I have toyed with trying to do some fancy cache expiry work with memcached but couldn't get it to play ball correctly with my dynamically generated queries. Although everything would cache correctly I was having trouble expiring the cache when the query changes and keeping the data relevent. I am however extremely inexperienced with memcached. My first few attempts have led me to believe that memcached isn't the right tool for this job (due to the highly dynamic nature of the queries. Although this app could ultimately see very high concurrent usage.
So... My question really is, are there any caching mechanisms/layers that I can add to this sort of application that would reduce hits on the server? Bearing in mind the dynamic queries.
Or... If memcached is the best tool for the job, and I am missing a piece of the puzzle with my early attempts, can you provide some information or guidance on using memcached with an application of this sort?
Huge thanks to all who respond.
EDIT: I should mention that the database is MySQL. The siite itself is running on Apache with an nginx proxy. But this question is related purely to speeding up and reducing the database hits, of which there are many.
I should also add that the quoted 250-350ms roundtrip time is fully remote. As in from a remote computer accessing the website. The time includes DNS lookup, Data retrieval etc.
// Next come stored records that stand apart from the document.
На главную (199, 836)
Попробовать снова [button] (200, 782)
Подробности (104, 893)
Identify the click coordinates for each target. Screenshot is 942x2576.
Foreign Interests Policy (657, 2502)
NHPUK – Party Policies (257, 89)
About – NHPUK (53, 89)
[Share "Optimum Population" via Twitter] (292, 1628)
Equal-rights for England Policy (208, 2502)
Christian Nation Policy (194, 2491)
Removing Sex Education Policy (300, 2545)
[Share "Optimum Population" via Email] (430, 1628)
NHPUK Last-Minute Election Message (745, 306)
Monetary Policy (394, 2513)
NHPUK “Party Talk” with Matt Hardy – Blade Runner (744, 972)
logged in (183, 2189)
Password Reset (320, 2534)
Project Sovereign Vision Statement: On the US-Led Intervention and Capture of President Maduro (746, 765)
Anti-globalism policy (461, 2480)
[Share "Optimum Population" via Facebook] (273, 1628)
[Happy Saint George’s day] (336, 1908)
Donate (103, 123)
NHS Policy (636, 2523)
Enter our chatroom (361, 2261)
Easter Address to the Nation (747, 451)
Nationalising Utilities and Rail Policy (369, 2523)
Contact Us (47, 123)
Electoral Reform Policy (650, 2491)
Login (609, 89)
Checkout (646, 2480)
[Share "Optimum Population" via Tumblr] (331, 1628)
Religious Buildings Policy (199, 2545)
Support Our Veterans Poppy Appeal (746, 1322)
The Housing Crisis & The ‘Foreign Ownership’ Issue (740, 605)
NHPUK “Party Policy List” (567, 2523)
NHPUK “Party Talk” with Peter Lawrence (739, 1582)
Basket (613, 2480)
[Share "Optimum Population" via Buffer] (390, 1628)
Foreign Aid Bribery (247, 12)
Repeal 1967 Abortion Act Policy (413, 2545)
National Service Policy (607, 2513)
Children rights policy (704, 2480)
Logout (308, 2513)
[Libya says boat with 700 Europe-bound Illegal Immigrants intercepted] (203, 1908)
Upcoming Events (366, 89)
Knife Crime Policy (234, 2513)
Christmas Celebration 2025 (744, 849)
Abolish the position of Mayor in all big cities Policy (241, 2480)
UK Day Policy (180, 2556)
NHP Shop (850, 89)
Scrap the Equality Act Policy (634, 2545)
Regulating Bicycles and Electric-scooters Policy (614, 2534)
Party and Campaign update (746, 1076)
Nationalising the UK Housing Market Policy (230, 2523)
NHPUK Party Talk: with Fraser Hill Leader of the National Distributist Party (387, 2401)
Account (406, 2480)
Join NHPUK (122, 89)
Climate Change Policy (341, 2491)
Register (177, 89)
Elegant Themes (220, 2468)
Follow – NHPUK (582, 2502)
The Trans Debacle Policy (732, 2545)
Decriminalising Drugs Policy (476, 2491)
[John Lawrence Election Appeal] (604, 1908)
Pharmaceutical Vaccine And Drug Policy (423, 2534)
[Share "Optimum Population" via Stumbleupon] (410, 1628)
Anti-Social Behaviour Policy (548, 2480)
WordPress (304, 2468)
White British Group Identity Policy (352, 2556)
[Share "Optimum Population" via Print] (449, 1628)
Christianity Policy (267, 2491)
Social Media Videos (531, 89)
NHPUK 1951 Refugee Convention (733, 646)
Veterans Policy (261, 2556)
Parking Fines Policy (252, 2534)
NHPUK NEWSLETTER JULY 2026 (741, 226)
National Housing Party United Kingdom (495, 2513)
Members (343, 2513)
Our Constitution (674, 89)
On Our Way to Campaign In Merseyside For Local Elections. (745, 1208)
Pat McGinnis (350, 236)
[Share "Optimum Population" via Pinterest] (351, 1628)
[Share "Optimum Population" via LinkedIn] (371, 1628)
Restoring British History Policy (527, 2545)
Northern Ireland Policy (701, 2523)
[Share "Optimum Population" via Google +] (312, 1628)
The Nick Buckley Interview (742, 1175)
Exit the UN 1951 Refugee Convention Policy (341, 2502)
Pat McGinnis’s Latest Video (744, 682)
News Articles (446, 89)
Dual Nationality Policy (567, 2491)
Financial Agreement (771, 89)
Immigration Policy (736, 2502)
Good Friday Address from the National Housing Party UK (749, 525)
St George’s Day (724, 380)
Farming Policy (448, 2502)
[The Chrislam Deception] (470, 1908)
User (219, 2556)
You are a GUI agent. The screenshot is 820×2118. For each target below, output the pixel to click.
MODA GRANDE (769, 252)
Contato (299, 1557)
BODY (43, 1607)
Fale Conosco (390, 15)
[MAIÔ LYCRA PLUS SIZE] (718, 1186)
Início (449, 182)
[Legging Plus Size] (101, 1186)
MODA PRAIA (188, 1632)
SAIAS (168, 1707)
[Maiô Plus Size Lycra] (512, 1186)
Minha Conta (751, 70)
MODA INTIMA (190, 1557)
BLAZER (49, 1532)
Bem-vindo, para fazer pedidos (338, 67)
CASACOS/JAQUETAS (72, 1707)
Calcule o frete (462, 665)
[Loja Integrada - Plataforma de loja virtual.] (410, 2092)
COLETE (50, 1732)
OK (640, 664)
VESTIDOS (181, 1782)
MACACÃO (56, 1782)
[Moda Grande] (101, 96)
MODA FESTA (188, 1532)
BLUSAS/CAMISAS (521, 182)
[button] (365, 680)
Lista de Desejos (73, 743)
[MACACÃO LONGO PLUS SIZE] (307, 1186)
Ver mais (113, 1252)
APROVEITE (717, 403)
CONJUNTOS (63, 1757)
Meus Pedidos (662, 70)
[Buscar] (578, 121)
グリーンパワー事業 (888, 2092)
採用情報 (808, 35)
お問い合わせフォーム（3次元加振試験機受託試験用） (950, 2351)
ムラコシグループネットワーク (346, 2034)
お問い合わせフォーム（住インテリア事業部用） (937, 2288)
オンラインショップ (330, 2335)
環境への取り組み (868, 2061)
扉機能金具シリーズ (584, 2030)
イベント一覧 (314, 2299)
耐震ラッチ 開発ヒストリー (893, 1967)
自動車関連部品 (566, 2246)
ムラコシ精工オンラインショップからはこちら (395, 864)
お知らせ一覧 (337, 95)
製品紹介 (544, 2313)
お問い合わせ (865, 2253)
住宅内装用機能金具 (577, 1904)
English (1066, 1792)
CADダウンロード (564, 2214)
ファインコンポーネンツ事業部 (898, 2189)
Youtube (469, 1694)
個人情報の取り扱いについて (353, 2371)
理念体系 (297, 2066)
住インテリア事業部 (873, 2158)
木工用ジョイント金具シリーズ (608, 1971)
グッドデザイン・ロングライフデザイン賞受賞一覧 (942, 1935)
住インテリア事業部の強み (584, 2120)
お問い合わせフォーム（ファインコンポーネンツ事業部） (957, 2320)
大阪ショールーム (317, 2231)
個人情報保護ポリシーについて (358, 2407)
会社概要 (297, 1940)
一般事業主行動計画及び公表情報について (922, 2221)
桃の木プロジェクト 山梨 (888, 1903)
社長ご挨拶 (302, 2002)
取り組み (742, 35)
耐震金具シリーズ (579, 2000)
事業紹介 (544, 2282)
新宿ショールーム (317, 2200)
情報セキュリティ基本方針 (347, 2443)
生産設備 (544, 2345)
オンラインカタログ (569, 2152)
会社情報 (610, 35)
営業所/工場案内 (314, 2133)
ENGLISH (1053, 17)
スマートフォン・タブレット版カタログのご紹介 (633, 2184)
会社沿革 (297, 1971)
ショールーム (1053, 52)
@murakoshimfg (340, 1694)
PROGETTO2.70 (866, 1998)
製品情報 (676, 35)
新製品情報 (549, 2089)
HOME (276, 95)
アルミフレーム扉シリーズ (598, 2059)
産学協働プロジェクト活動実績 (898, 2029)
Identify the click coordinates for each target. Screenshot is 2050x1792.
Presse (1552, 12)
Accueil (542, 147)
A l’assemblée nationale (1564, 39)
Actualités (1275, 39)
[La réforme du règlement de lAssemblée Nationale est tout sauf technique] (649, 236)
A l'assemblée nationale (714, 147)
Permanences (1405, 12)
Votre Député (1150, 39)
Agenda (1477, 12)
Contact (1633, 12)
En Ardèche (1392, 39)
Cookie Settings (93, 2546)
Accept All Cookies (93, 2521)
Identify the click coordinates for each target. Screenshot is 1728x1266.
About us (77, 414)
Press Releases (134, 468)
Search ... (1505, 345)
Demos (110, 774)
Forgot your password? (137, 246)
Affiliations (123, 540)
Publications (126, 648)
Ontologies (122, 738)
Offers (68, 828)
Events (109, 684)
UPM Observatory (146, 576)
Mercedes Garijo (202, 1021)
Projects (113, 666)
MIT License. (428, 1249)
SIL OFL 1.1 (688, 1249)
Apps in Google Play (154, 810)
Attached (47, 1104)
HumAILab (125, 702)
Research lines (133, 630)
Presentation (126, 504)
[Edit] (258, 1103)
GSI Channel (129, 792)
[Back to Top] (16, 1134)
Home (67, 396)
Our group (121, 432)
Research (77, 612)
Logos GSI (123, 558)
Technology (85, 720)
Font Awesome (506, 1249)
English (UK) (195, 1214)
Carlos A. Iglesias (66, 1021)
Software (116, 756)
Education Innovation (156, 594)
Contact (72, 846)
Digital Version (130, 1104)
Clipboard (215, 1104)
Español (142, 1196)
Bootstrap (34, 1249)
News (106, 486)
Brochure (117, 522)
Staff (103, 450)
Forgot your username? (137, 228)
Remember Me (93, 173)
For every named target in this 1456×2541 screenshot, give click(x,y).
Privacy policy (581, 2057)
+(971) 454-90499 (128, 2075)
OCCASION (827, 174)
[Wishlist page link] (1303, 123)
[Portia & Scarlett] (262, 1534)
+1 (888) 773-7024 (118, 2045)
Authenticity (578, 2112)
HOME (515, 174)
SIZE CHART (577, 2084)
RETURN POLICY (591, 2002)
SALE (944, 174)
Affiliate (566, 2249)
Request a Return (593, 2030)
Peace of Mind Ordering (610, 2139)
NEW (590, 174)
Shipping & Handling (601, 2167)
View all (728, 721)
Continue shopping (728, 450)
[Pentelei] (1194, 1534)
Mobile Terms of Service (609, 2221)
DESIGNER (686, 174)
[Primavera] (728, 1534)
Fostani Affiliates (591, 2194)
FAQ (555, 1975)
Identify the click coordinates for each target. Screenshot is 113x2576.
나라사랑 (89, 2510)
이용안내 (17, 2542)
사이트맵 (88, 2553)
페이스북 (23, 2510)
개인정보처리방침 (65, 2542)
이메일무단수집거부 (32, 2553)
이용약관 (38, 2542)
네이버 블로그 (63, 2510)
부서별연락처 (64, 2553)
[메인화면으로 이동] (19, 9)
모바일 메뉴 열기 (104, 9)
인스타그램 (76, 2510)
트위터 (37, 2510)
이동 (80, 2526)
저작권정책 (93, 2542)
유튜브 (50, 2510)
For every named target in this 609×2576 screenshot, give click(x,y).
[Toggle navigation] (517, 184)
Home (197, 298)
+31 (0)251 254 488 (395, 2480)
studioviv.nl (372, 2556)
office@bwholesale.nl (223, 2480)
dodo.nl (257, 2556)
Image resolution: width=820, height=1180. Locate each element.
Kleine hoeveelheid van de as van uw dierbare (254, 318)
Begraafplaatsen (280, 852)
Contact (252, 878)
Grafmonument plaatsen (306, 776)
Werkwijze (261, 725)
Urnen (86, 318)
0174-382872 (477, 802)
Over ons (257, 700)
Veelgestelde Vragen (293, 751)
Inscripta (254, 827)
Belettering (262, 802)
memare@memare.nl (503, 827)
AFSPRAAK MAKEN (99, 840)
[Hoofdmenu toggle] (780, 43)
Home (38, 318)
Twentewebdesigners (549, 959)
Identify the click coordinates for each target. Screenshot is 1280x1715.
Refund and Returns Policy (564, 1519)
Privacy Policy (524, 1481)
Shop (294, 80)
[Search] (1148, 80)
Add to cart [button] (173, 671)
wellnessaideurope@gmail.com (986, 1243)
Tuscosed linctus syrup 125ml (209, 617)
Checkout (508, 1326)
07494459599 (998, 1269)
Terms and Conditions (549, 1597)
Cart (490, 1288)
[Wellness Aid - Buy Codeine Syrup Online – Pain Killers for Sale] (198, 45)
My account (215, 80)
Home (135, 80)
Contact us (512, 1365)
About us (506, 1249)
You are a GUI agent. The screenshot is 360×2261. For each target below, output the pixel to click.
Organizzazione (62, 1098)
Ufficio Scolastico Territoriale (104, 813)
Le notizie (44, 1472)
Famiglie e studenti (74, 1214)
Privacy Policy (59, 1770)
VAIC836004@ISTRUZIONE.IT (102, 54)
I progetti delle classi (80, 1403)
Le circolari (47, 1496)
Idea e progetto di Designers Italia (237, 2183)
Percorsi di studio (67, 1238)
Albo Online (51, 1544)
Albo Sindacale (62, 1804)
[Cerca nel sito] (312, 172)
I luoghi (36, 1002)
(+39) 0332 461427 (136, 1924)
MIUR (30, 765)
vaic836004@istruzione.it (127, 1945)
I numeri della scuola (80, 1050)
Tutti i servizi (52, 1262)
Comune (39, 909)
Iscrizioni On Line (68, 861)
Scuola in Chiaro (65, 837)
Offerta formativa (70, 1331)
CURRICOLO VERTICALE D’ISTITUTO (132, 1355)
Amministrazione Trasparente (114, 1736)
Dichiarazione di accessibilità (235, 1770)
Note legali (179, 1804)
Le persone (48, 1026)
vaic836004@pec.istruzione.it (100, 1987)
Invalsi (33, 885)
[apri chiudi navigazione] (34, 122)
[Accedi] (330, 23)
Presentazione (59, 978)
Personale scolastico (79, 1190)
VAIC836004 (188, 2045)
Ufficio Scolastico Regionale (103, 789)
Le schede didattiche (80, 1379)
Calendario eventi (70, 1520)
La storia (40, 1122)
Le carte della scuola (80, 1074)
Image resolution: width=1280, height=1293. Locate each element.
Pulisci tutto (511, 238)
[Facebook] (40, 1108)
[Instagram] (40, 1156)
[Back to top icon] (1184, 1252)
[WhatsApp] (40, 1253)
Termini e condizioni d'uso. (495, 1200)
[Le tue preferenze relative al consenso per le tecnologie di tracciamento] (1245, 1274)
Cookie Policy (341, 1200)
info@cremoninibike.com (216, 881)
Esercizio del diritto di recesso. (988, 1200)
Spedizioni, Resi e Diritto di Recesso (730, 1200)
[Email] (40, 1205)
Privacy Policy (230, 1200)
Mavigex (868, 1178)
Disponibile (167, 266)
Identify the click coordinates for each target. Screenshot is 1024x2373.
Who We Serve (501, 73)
If I understand your question correctly, you're essentially asking for a way to reduce the number of queries against the database eventhough there will be very few exactly the same queries.
You essentially have three choices:
- Live with having a large amount of queries against your database, optimise the database with appropriate indexes and normalise the data as far as you can. Make sure to avoid normal performance pitfalls in your query building (lots of ORs in ON-clauses or WHERE-clauses for instance). Provide views for mashup queries, etc.
- Cache the generic queries in memcached or similar, that is, without some or all filters. And apply the filters in the application layer.
- Implement a search index server, like SOLR.
I would recommend you do the first though. A roundtrip time of 250~300 ms sounds a bit high even for complex queries and it sounds like you have a lot to gain by just improving what you already have at this stage. For much higher workloads, I'd suggest solution number 3, it will help you achieve what you are trying to do while being a champ at handling lots of different queries.